For the second part, he only says one of the children is a girl (though we don’t yet know if she is older or younger).

So answer #2 cannot include ‘BB’, but can still be BG, GB, or GG. So the answer is 1 out of the remaining 3.

For the final question, we now know that the girl we met is oldest, so we are left with two options GB and GG.

So Answer #3 is 1/2 as expected (the same probability of child #2 being male or female).

February 10th, 2014 at 9:25 am

Good man DP. 1/4, 1/3, 1/2 is what I think too. In fact I goofed this when I was commenting on the Girls, girls, girls problem in post 74.

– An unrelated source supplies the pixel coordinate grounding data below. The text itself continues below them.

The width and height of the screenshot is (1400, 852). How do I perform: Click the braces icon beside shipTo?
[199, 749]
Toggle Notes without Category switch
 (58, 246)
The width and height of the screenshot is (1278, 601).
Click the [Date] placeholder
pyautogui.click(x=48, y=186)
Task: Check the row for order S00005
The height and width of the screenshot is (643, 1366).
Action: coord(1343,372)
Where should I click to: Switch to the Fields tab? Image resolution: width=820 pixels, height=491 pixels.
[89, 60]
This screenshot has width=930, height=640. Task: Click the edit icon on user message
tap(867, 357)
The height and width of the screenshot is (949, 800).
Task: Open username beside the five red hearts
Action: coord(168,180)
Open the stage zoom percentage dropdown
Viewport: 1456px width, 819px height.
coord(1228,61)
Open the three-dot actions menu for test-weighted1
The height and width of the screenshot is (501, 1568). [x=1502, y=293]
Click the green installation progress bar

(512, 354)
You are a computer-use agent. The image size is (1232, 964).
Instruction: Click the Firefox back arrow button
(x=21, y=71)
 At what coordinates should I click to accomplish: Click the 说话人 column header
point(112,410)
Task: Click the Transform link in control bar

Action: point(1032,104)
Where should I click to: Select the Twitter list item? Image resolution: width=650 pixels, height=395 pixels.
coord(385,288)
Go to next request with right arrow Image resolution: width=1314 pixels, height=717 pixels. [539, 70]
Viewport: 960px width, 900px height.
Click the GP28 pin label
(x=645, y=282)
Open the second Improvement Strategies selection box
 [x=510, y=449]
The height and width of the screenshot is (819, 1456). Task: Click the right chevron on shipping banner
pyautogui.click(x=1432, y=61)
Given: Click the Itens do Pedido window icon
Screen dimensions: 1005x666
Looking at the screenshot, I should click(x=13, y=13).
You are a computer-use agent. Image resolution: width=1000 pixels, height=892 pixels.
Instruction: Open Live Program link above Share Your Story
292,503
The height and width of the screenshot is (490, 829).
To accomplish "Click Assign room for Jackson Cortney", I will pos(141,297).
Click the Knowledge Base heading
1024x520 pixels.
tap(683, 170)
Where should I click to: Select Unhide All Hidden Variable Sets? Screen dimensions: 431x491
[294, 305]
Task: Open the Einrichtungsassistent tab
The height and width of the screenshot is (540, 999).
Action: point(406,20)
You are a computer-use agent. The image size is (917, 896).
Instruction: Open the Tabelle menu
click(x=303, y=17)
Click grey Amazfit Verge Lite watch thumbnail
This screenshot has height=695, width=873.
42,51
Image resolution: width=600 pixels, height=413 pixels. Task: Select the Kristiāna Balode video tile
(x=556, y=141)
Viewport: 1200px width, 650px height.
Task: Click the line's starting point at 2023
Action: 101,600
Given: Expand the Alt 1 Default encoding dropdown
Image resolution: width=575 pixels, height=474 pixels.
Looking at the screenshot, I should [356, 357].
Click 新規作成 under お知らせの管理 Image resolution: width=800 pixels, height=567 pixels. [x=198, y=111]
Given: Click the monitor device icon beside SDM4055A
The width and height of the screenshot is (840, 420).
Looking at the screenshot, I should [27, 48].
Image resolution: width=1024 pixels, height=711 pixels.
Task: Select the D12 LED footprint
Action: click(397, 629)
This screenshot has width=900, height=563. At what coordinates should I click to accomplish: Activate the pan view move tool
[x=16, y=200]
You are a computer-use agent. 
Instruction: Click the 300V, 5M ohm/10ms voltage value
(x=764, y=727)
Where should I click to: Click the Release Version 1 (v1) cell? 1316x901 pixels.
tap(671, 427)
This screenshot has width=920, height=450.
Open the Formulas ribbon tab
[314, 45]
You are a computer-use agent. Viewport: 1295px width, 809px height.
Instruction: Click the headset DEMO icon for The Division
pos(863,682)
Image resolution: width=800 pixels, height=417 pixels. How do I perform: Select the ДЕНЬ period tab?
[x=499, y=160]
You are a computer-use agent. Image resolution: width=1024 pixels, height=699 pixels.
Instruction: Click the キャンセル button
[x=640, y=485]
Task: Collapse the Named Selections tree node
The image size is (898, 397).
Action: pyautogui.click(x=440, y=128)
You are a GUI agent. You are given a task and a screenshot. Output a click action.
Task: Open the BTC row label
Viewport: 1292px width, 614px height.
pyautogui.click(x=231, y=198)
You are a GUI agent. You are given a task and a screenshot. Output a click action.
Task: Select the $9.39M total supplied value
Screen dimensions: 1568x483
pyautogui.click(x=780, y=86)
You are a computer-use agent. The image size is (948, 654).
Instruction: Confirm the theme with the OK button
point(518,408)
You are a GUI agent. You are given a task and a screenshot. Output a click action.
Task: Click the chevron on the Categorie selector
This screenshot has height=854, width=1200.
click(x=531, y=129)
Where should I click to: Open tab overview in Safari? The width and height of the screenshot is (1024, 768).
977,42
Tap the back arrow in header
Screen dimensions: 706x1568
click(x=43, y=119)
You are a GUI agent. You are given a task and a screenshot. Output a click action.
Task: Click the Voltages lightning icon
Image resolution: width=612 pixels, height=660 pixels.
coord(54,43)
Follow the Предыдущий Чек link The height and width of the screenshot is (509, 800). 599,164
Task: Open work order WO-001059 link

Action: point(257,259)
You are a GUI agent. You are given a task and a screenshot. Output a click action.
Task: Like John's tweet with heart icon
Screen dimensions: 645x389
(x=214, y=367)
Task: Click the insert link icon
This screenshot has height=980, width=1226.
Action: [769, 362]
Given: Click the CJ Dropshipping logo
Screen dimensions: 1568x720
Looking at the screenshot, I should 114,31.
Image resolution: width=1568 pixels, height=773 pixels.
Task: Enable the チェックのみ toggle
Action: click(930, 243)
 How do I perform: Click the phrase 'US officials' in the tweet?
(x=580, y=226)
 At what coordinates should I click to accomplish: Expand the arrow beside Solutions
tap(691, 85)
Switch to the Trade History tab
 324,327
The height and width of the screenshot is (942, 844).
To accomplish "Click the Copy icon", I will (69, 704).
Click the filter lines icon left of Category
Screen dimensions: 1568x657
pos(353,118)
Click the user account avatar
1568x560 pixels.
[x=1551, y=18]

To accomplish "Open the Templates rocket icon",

February 10th, 2014 at 3:10 pm

I’ll admit to having had initial doubts about the 1/4, 1/3, 1/2 results. This was due to me thinking about the probability of the events described actually happening. That was silly of me, the problem states that they definitely happpened. Among other irrelevancies I thought that the fact that I met a girl increased the probability of there being two girls. That’s a back to front way of thinking (on this occassion at least). The correct way of viewing it is that it is more likely that I’d meet a girl first if there was more than one girl. With only two children, if there is only one girl, then the probability of me meeting a girl is 1/2. If there were two girls, then I definitely meet a girl. In either case, the child I met would have a probability of 1/2 of being the oldest child. But as I say, that’s all irrelevant.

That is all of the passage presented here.